Saturday, 17 July 2010

Inception

Here's a thing. This is one of those films that it's maybe best not to know too
much about before you go in. So, in a way, I don't want to review it, I just
want to tell you to go and see it. If that's good enough for you, z out of here
now, and go see it.

If you're still with me, I'll have a crack at recommending it without going
into too much detail.

It is the near future, much like our own era, but for the fact that among other
techs, there is a tech which allows people to share dreams. Leonardo DiCaprio
is a thief who is the acknowledged master in the field of stealing information
from people's heads by using this tech to enter into a dream with them. He is
hired by Ken Watanbe, a powerful corporate type to perform an inception. An
inception is a difficult process whereby you introduce an idea into someone's
head, thinking that it's their own.
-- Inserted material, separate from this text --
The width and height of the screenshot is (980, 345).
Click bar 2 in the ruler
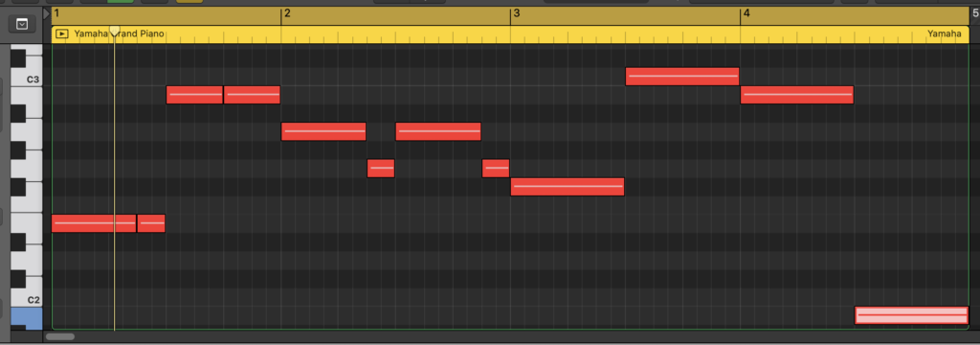(x=287, y=13)
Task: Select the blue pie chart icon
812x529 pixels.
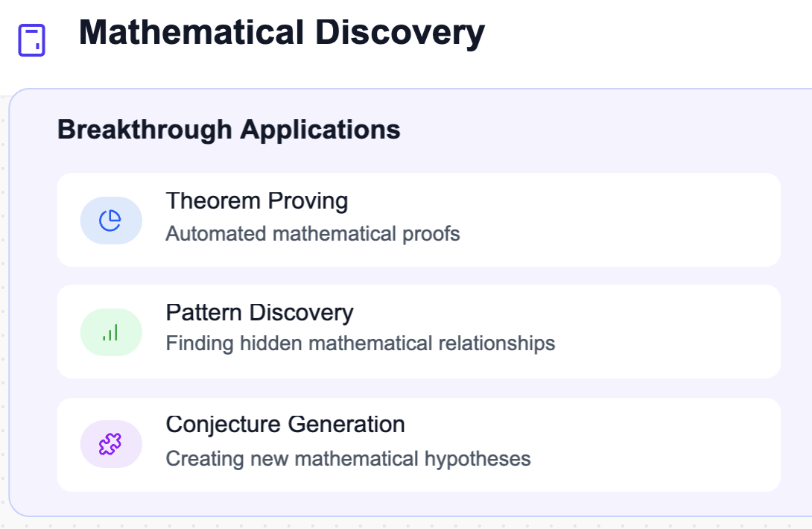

Cillian Murphy is a guy whose dad controls
a company that's on the verge of a world energy monopoly, and who stands to
inherit. They want him to break up the business empire when he does. The
problem is, inceptions are thought to be impossible. Only DiCaprio reckons it
can be done, and for the price on offer, is willing to try.

For this purpose he recruits an Ocean's Eleven style band of master
dreamthieves, including a young girl prodigy new to the whole experience, to
break into Cillian Murphy's mind and convince him that he's decided to do this.
Complicating the matter is the fact that DiCaprio is Fucked Up, With Issues,
and these Issues bleed into the dreams sabotaging stuff.

So, on the one hand, this is a sort of cross between a crime caper movie and
eXistenZ, and on the other, its a bit Eternal Sunshine of the Spotless Mind.

It's directed by Memento director Christopher Nolan. Which is technically the
same guy as The Dark Knight director Christopher Nolan, but it's the former guy
we're mostly discussing here. In that it's got all that good, chinstroky "what
the hell is going on here" stuff, alongside a pretty taut action thriller.

Talent wise, you've got all the support you need, with Joseph Gorden-Levitt,
Ellen Page, Tom Hardy, Michael Caine, Pete Postlethwaite, and so forth, all
doing what they do best, with all the material they need to do it with.

If I have one criticism for the film, and really, I *don't*, it's that it makes
up some rules for itself about how dreams work which a) I'm not sure make any
sense, and b) they then maybe don't actually obey. On the other hand, maybe
they do, and it's me that needs to see it a couple more times.

I will be seeing it a couple more times.